What is Code Llama 70B?
Code Llama 70B is Meta's largest open-source code generation model with 70 billion parameters, supporting code completion, infilling, instruction-following, and code explanation across multiple programming languages.
Is Code Llama 70B free?
Yes, Code Llama 70B is free to download and use under Meta's community license. Users are responsible for their own GPU infrastructure or cloud compute costs to run the model.

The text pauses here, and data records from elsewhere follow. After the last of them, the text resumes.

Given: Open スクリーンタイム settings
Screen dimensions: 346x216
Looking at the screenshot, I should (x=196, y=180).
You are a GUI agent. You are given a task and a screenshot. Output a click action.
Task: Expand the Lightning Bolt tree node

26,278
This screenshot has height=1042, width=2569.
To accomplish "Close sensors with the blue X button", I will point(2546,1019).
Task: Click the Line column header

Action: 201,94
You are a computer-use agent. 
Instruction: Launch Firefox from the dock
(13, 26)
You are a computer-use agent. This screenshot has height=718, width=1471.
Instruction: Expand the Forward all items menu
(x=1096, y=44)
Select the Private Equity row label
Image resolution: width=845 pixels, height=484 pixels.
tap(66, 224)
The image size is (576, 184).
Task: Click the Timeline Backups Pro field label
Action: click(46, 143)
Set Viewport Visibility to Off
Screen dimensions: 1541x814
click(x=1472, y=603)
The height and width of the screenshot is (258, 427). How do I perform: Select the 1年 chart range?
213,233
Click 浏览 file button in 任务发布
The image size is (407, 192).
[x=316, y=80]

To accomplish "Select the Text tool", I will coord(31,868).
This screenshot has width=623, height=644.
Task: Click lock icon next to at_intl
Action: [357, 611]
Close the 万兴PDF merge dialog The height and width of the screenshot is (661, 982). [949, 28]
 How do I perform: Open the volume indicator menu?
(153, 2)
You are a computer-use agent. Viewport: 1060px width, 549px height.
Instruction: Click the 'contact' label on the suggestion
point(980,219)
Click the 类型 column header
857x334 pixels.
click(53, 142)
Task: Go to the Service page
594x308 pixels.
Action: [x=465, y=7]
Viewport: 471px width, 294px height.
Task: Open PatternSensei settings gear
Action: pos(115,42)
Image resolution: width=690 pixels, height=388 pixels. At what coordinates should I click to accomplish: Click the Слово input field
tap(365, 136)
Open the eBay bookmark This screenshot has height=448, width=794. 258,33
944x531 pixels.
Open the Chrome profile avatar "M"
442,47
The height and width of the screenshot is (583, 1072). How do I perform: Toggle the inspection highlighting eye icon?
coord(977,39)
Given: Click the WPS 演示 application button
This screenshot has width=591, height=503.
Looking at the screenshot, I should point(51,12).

What programming languages does Code Llama 70B support?
Code Llama 70B supports Python, JavaScript, TypeScript, C, C++, Java, PHP, C#, Bash, and other common languages, with a dedicated Python-optimized variant available.
What hardware do I need to run Code Llama 70B?
Running Code Llama 70B at full precision requires substantial GPU memory — typically multiple high-end GPUs or a single GPU with 40GB+ VRAM. Quantized versions are available that reduce memory requirements.
Can I fine-tune Code Llama 70B on my own codebase?
Yes, Code Llama 70B can be fine-tuned on private or specialized codebases, which allows organizations to improve suggestion relevance for their specific programming environment and languages.
Who should use Code Llama 70B?
Code Llama 70B is best suited for enterprises with data privacy requirements, research teams benchmarking open-source models, and developers building custom AI coding tools who want to avoid ongoing cloud API costs.